The most striking finding is the existence of an “empathy gap” between high and low earners – specifically higher earners persistently underestimating the financial savviness of lower earners.
The gap is particularly stark when we look at savings. Lower earners have a median savings balance of £3,000; for higher earners it’s £25,000.
When questioned about the savings of the other group, a perception gap emerges. Higher earners substantially underestimate the median savings for lower earners, predicting just £1,000.
This is not only a third of the actual savings balance but is one twenty-fifth of what higher earners themselves have themselves saved.
Though they accurately predict that lower earners spend less and are fairly close in estimating how much money is left at the end of the month, they cannot translate this into an accurate savings balance.
Lower earners also underestimate the median savings for higher earners, although relatively their prediction is much closer at £10,000 vs actual savings of £25,000.
Lower earners accurately predict that higher earners spend more, accurately predict that they have more money at the end of the month and also that higher earners have over three times as much in savings.
So, while low earners made broadly accurate predictions as to how higher earners might spend and save, higher earners cannot fathom how lower earners are capable of logically managing tight budgets.
Education is a red herring
In the context of workplace financial programmes this “empathy gap” can be problematic.
Well-intentioned senior leaders who underestimate the financial capability of their people prioritise financial education as the “fix” to financial wellbeing rather than addressing the true root causes.
Education is important, but our research shows that focus on this is actually a red herring. Everyone – regardless of income – understands the importance of saving and can articulate the appropriate savings behaviours that they should adopt.

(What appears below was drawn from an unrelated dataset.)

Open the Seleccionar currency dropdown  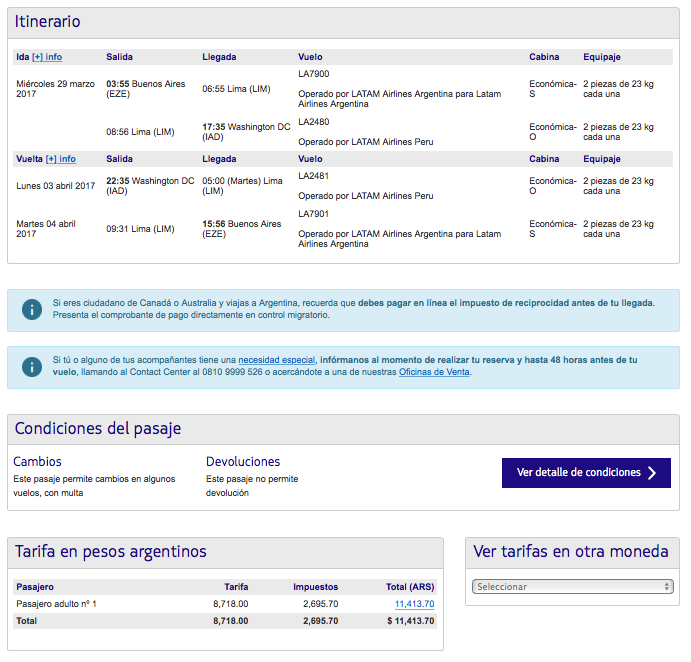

However, for lower earners and those who are financially stressed, this knowledge doesn’t translate into action.
For example, 90% of people agree saving for an emergency fund is a wise move to make but just 35% of people follow through by saving 10% of their income each month and 41% keep an emergency fund of six months’ expenses. Less than half of all people who agree that this savings behaviour is important are taking action.
For lower earners and those who are financially stressed, this knowledge doesn’t translate into action.”
This finding is a call to action for employers to consider using the power of the workplace to implement more interventions and nudges that go with the grain of what people say they want to be doing – which is saving.
People know what choices they should be making, so employers should avoid the temptation to try to ‘solve’ financial wellbeing through education and information on its own.
Employees are tired of hearing the same old tips and tricks when it comes to saving. Instead, employers should seek positive interventions which turn the workplace into a true force for good when it comes to financial wellbeing.
Check your privilege
These findings should be taken as a call to action; to remember that your lived experience, your financial wellbeing, your experience of saving is likely to not be representative of the majority of workers if you are in the minority of earners.
There is a temptation to try to address financial wellbeing solely with education and information and this does a disservice to the individuals who already know what should be happening but for various reasons struggle to act on it. In this case, knowledge isn’t power, action is.
So how can employers create real action around savings? By taking the time to understand the financial exclusion faced by your people, by delivering financial products and tools that everyone can use, and by making them as easy to use as possible.